**Entrées d'un jeu de données**
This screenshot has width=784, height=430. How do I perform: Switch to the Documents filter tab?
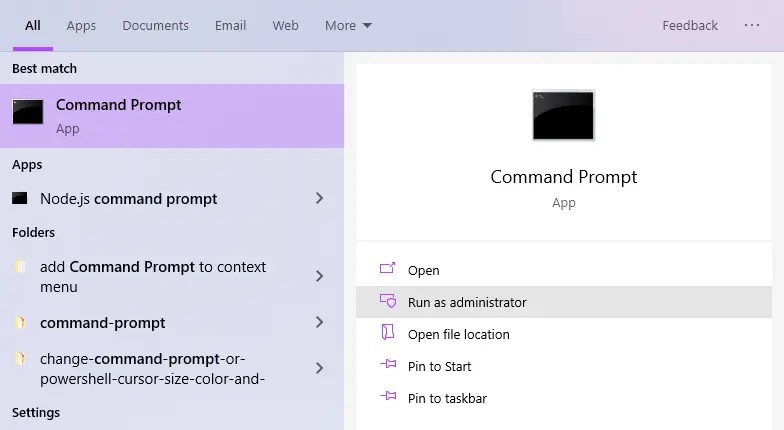click(156, 26)
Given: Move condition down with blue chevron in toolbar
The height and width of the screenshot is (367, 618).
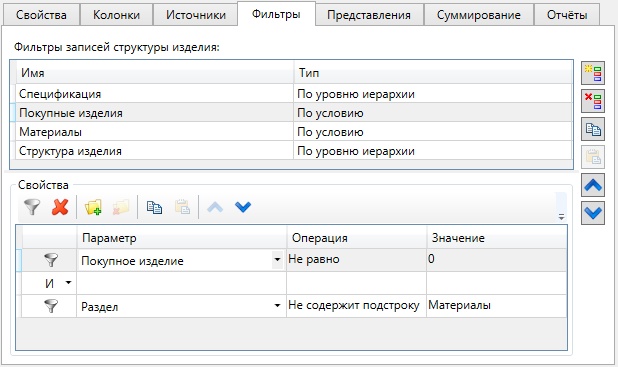Looking at the screenshot, I should [243, 207].
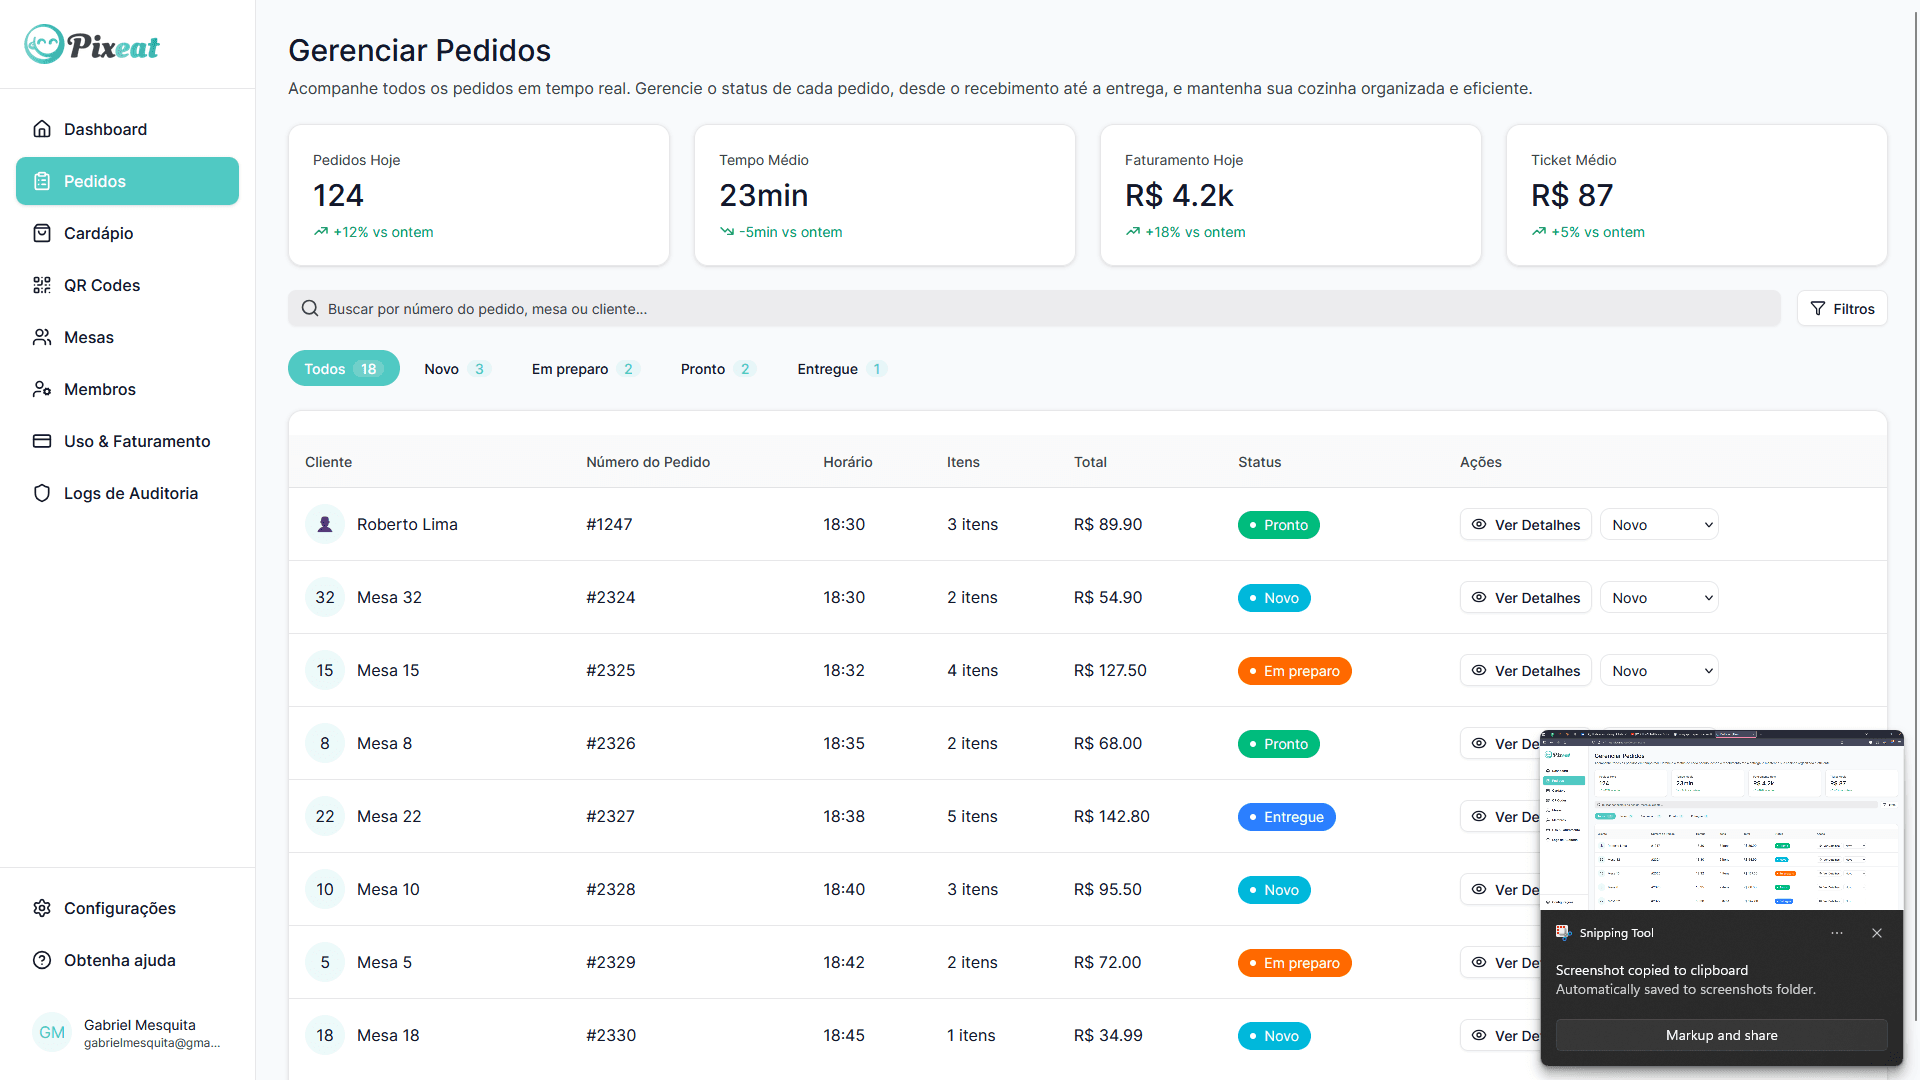The width and height of the screenshot is (1920, 1080).
Task: Open Dashboard via house icon
Action: point(42,129)
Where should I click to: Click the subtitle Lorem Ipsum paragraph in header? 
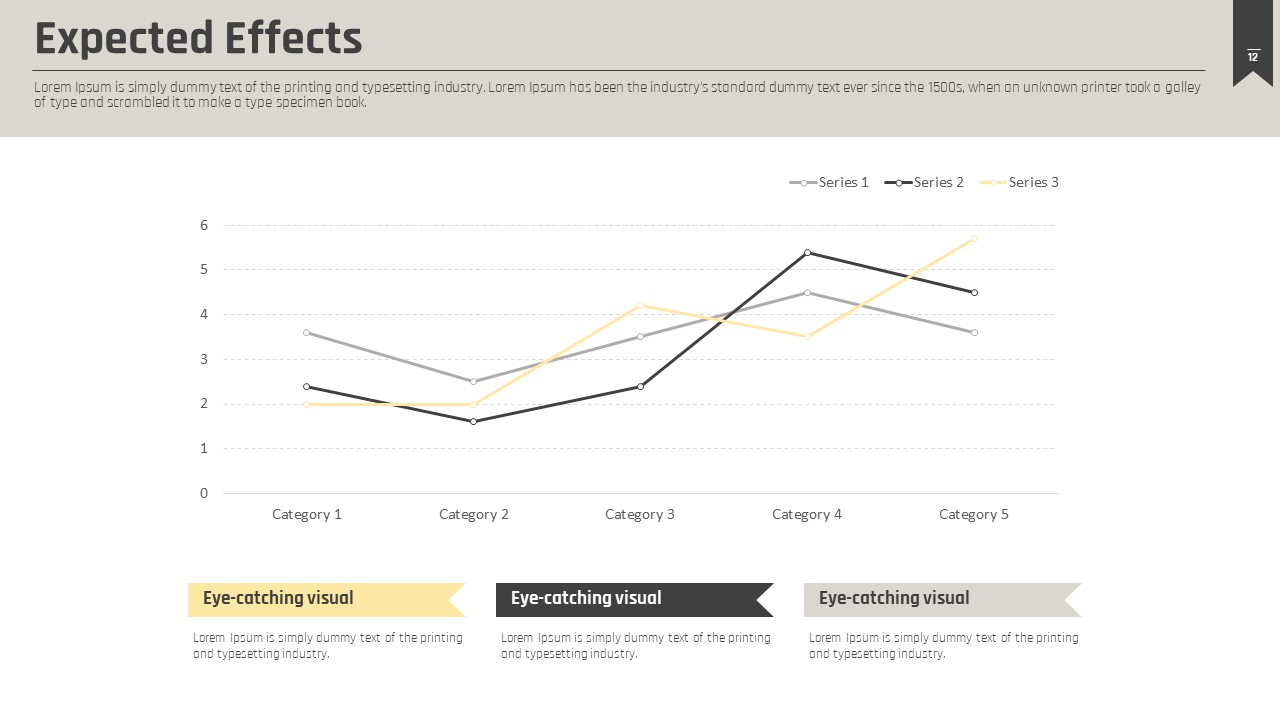pyautogui.click(x=617, y=94)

**Consigne**
Pouvez-vous reproduire mot pour mot toutes les entrées ci-dessus, en omettant les images ?

**Réponse**
This screenshot has width=784, height=430. How do I perform: Switch to the Documents filter tab?
click(156, 26)
Given: Move condition down with blue chevron in toolbar
The height and width of the screenshot is (367, 618).
Looking at the screenshot, I should [243, 207].
The width and height of the screenshot is (1920, 1080).
Task: Open Dashboard via house icon
Action: point(42,129)
Where should I click to: Click the subtitle Lorem Ipsum paragraph in header? 
pyautogui.click(x=617, y=94)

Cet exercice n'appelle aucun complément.